Énoncé a
Indiquez si chacune des affirmations suivantes concorde avec le texte sur la nationalité, en répondant par oui ou par non et en citant les mots du texte qui tranchent. (i) Le texte juge possible de retarder jusqu’à 10 ans l’accès à la nationalité française par mariage. (ii) La personne qui écrit se présente comme un ancien militaire. (iii) Le texte évoque la possibilité de réserver certains postes de très haute responsabilité aux simples nationaux, à l’exemple du gouvernement algérien.

Dans le même esprit, il n’y aurait aucun inconvénient à retarder jusqu’à 10 ans la possibilité de devenir Français par mariage (26). Et, si l’on n’a vraiment plus peur de rien, on peut aller jusqu’à envisager la suppression de la double nationalité hors UE et, ce faisant, amener ceux qui la possèdent à faire un choix (27), au passage lourd de conséquences pour certaines équipes africaines de football, en faveur desquelles plusieurs joueurs de nationalité française ont déclaré avoir fait le « choix du cœur » (formule stéréotypée, utilisée à l’envi pour justifier leur geste, mais qui en dit long a contrario sur la nature de leur attachement à la France).



Si l’on tenait à conserver ce signe objectif de double allégeance, il serait loisible de faciliter la déchéance de nationalité, en multipliant les cas de figure et en assouplissant la procédure (28). De même, suivant en cela le gouvernement algérien, pourrait-on réserver certains postes de très haute responsabilité aux simples nationaux (29).



- Si toutes ces dispositions s’avéraient insuffisantes ou, plus probablement, impossibles à mettre en œuvre, il conviendrait de passer à la vitesse supérieure, afin que l’entité France recouvre, au moins partiellement, mais au besoin unilatéralement, sa souveraineté dans un domaine où il en va de sa sécurité intérieure, objectif premier car condition de tous les autres. Ce qui exigerait la renégociation, voire la dénonciation, des textes européens (Convention européenne des droits de l’homme, directives de l’Union) ou internationaux (pacte de Marrakech) qui s’interposent sur le chemin de cette souveraineté retrouvée (30).



- J’ajouterai, en tant qu’ancien diplomate, nourri au lait de la « realpolitik », qu’il me paraîtrait judicieux de dissocier totalement le traitement de l’islam, en tant que religion intérieure à notre pays, et l’Islam, comme enjeu de notre politique extérieure : bien que je conçoive que notre époque ne soit plus celle de François Ier, je crois néanmoins indispensable que ces deux volets soient gardés le plus étanches possible (31).



Ce qui impliquerait que les turpitudes du wahhabisme ou du « frérisme » ne nous soient plus renvoyées au visage chaque fois qu’il en va de l’intérêt national de conclure un accord avec l’Arabie Saoudite ou la Turquie, mais qu’inversement celles-ci s’abstiennent de toute interférence avec la pratique de l’islam ou le comportement de leurs ressortissants à l’intérieur de nos frontières.

Énoncé b
Recopiez à l’identique les lignes des enregistrements ci-dessous, de la ligne qui contient « Image resolution: width=1151 » jusqu’à celle qui contient « pos(312,456) », cette dernière comprise, et rien d’autre.

Enregistrements
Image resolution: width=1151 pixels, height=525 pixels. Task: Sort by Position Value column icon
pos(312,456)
--
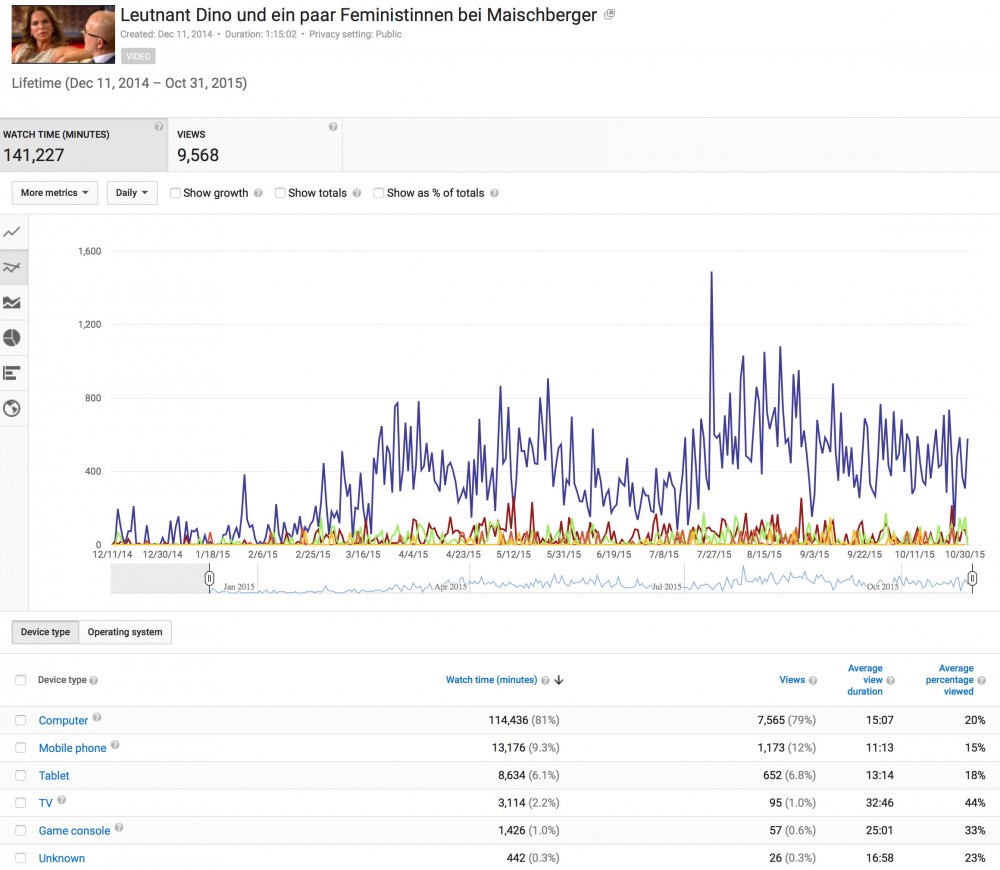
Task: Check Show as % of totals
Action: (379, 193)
--
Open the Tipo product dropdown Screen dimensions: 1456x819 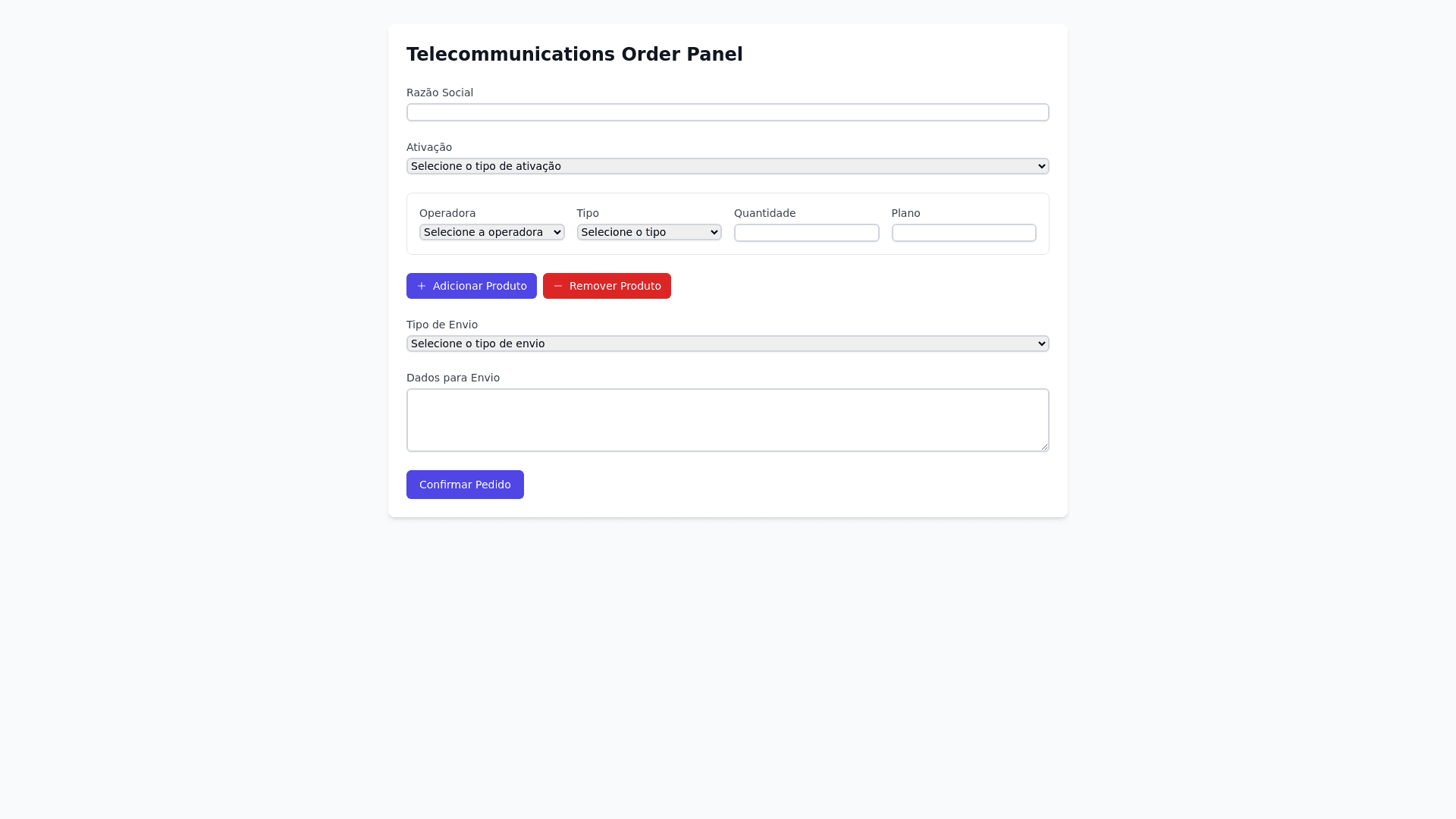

Corrigé complet a
(i) Oui : « il n’y aurait aucun inconvénient à retarder jusqu’à 10 ans la possibilité de devenir Français par mariage ».
(ii) Non : « en tant qu’ancien diplomate ».
(iii) Oui : « suivant en cela le gouvernement algérien, pourrait-on réserver certains postes de très haute responsabilité aux simples nationaux ».

Corrigé complet b
Image resolution: width=1151 pixels, height=525 pixels. Task: Sort by Position Value column icon
pos(312,456)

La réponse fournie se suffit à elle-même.